Telling your employer

  • bro4bro

    Posts: 1034

    Dec 20, 2013 7:15 PM GMT
    I work for a major American corporation in a very conservative industry. Twenty years ago if they found out you were gay you would probably be fired. Very recently they have granted full benefits to same-sex partners who are legally married.

    Yesterday the following item appeared in the weekly email newsletter:

    LGBT Self-Identification Program
    In an effort to improve the effectiveness of company policies and identify enhancements to diversity and inclusion efforts for [the company]’s lesbian, gay, bisexual, and transgender (LGBT) community, employees are invited to participate in an ongoing voluntary and confidential self-identification program on Employee Direct Access by identifying themselves as a member of that population under the “Personal Information” section of the site. This self-identification is strictly confidential.

    Since full benefits have already been granted to same-sex married couples, it seems to me there's no legitimate use for this information. They just want to find out who's gay. Given the poor track record of the company and the industry in dealing with LGBT issues, this is not something I feel at all comfortable with sharing. Part of me feels like forwarding the email to The Advocate or The Huffington Post, and letting the chips fall where they may.

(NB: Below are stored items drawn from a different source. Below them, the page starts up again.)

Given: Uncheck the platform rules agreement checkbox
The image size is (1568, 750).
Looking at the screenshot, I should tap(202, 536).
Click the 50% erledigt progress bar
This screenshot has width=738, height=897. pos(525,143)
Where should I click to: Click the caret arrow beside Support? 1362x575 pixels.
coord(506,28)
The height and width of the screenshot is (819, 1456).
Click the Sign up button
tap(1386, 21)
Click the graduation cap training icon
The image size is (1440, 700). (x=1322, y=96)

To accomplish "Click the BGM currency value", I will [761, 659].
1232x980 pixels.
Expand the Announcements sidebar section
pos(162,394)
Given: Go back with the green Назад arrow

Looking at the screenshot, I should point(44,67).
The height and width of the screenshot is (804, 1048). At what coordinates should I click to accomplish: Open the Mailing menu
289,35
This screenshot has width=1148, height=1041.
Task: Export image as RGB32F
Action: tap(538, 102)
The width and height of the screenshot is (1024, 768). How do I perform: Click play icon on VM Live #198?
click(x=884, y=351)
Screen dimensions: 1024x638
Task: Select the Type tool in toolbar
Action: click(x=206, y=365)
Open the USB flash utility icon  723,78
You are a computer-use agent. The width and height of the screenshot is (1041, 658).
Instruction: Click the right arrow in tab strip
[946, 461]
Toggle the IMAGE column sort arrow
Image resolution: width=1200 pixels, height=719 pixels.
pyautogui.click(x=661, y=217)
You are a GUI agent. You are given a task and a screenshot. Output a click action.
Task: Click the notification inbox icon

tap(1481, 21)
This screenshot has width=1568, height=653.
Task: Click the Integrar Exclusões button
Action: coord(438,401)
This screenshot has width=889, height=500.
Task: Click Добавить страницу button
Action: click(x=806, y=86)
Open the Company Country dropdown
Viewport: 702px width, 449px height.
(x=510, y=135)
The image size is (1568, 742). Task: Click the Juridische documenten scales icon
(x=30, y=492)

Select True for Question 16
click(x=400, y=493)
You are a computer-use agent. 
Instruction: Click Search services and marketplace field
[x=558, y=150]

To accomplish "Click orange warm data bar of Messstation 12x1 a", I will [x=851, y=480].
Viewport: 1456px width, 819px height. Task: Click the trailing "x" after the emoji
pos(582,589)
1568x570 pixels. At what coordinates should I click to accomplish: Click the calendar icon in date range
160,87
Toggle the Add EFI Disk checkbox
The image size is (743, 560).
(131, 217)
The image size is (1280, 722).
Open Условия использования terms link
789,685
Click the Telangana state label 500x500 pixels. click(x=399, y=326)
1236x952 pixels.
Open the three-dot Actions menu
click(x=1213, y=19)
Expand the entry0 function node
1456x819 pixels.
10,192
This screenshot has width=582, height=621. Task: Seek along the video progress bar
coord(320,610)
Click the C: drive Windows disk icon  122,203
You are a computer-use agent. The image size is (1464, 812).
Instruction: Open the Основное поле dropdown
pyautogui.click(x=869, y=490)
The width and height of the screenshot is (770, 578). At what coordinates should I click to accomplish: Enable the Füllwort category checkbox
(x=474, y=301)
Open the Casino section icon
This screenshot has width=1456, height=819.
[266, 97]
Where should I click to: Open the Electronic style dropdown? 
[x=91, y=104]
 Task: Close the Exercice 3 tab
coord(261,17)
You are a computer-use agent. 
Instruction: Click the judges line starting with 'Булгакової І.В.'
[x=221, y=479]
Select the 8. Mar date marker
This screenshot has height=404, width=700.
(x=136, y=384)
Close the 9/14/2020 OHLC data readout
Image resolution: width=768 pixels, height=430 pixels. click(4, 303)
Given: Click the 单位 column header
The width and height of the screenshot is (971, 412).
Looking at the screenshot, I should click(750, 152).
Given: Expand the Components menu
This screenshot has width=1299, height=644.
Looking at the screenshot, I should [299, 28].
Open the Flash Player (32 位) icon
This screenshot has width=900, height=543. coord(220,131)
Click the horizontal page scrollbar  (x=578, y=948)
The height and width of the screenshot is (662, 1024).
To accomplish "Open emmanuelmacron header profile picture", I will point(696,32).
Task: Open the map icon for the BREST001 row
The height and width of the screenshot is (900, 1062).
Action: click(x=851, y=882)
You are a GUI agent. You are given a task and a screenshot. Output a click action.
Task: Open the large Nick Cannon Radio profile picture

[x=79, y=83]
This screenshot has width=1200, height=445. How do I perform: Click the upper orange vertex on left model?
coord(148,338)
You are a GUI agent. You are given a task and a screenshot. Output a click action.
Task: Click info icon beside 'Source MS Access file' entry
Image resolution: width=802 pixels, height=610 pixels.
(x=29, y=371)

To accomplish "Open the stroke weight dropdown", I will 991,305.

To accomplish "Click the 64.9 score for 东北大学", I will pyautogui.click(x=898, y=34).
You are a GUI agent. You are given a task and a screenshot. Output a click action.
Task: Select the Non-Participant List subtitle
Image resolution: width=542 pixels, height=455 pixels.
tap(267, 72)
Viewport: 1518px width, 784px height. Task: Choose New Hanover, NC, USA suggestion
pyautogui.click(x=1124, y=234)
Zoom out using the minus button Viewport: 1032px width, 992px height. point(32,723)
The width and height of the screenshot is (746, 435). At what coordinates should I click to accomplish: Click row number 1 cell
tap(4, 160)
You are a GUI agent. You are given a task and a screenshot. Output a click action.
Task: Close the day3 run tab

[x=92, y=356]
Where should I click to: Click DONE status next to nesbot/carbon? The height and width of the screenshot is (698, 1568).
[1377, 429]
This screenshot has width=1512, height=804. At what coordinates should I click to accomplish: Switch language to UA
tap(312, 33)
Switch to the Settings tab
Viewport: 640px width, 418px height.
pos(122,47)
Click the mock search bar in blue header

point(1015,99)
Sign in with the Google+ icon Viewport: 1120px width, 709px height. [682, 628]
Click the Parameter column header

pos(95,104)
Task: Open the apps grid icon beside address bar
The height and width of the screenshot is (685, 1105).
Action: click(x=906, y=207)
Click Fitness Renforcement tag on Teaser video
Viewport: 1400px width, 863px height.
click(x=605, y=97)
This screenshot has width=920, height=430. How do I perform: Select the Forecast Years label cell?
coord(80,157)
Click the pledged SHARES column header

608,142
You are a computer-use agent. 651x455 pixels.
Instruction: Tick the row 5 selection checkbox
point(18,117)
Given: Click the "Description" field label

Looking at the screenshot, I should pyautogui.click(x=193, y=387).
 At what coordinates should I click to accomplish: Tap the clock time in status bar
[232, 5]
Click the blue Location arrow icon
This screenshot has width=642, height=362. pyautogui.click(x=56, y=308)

    Maybe I'm overreacting. But to put things in perspective, what would the reaction be if the company asked Jews to "self-identify"? Is this any different?
  • Chainers

    Posts: 375

    Dec 20, 2013 7:21 PM GMT
    You are overreacting.

    Companies would not ask you just to fire you. Things have changed in Corporate America, and companies are realizing that being pro-gay attracts talent to the company from allies and family. The reason they are probably asking you is for tracking purposes, or because they want a diversity committee to make things better at the company.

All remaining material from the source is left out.